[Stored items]

== Segment start ==

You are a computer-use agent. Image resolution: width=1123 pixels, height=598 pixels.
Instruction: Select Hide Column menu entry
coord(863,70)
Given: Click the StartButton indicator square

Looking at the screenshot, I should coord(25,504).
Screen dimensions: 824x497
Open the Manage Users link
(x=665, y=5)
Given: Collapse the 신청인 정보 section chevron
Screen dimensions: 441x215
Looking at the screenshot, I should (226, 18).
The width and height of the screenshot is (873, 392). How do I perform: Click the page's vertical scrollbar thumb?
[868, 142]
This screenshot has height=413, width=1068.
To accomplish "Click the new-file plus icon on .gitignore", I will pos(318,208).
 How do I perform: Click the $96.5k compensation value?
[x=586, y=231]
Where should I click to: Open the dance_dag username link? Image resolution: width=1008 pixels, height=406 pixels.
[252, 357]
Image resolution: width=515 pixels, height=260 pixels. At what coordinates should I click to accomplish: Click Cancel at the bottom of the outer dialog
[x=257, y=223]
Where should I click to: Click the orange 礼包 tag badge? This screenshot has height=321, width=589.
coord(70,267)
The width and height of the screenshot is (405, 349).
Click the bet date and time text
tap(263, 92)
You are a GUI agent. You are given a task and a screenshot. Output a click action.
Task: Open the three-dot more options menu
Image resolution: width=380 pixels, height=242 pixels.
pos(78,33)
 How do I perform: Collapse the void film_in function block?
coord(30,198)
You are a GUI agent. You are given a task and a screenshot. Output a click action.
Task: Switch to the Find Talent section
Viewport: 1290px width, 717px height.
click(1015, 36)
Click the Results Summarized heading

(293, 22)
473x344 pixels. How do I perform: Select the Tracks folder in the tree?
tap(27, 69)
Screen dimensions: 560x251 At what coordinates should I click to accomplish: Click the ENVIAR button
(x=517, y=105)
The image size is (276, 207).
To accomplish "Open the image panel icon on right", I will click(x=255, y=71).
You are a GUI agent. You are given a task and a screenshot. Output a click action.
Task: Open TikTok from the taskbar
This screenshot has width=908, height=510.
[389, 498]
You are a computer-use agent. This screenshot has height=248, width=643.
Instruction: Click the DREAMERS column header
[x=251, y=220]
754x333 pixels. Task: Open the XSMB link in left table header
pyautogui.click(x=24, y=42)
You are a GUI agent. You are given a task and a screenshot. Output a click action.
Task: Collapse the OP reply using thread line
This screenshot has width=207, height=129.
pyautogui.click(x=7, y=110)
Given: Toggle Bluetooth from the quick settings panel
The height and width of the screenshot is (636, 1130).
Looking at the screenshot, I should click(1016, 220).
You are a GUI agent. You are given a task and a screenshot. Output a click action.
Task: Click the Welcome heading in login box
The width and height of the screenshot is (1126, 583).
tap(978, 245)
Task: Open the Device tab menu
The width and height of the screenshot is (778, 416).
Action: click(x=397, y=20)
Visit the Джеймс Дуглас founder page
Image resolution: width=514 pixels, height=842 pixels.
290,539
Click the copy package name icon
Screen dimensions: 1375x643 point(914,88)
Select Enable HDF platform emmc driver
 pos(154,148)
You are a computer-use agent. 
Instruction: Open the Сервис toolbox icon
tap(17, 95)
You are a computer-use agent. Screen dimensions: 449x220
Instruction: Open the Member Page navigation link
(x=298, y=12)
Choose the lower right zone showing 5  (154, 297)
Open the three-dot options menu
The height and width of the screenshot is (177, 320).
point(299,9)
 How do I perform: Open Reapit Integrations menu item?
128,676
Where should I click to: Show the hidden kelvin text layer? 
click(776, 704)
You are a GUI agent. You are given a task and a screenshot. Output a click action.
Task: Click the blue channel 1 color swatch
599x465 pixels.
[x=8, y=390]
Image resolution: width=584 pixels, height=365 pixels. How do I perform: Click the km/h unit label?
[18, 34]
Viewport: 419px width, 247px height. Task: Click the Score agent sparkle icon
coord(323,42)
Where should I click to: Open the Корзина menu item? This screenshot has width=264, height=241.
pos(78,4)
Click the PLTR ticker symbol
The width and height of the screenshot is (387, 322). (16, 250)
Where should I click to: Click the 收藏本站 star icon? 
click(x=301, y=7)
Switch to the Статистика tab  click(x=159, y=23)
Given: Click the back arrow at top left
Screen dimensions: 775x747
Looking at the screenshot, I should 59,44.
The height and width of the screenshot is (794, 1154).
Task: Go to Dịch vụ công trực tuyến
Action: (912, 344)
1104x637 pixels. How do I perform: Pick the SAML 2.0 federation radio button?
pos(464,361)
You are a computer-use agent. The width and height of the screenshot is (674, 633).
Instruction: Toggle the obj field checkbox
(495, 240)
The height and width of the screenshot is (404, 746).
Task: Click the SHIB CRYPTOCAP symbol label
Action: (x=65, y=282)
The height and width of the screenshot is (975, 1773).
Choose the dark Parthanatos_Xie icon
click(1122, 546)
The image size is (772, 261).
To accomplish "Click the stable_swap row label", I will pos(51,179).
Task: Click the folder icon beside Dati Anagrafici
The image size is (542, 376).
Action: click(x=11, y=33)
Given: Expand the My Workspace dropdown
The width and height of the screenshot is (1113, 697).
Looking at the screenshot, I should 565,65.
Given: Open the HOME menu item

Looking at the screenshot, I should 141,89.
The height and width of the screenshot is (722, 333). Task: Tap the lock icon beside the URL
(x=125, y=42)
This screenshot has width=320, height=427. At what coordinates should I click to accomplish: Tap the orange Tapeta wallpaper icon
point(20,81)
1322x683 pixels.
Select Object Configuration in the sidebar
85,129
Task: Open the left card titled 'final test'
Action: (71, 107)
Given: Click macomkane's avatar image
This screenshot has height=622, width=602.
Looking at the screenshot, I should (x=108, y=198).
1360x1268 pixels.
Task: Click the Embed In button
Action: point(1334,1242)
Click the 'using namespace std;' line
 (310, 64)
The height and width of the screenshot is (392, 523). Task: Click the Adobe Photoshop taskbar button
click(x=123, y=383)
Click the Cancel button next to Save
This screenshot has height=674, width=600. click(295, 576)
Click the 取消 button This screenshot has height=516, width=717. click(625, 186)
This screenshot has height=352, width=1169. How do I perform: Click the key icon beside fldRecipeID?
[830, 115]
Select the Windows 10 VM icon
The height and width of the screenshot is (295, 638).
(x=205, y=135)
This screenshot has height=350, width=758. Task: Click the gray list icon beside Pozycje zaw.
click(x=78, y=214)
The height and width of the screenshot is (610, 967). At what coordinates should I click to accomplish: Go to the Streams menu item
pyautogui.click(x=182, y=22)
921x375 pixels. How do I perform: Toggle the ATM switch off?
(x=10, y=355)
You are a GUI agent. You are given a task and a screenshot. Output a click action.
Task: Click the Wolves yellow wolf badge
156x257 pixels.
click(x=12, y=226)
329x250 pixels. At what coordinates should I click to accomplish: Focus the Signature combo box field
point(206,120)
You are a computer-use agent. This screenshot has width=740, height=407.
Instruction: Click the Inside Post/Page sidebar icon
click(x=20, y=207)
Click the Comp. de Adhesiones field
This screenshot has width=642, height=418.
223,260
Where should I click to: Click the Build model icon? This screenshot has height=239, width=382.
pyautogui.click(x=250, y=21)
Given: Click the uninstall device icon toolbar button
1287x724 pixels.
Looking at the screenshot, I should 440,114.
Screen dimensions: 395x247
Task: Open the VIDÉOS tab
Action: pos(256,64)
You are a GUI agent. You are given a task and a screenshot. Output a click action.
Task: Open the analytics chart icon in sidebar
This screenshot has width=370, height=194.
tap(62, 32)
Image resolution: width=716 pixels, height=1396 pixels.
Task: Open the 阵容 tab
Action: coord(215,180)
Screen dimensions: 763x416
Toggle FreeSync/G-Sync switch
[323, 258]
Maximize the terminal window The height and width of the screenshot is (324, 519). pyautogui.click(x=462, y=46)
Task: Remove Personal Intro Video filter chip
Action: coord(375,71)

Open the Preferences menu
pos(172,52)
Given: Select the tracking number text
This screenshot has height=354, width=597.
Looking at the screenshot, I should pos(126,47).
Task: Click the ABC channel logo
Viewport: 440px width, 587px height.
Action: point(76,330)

== Segment end ==

• _Task directions_: Which of the lines above hold the string "panel"? Copy each one.

• _Answer space_:
To accomplish "Open the image panel icon on right", I will click(x=255, y=71).
Given: Toggle Bluetooth from the quick settings panel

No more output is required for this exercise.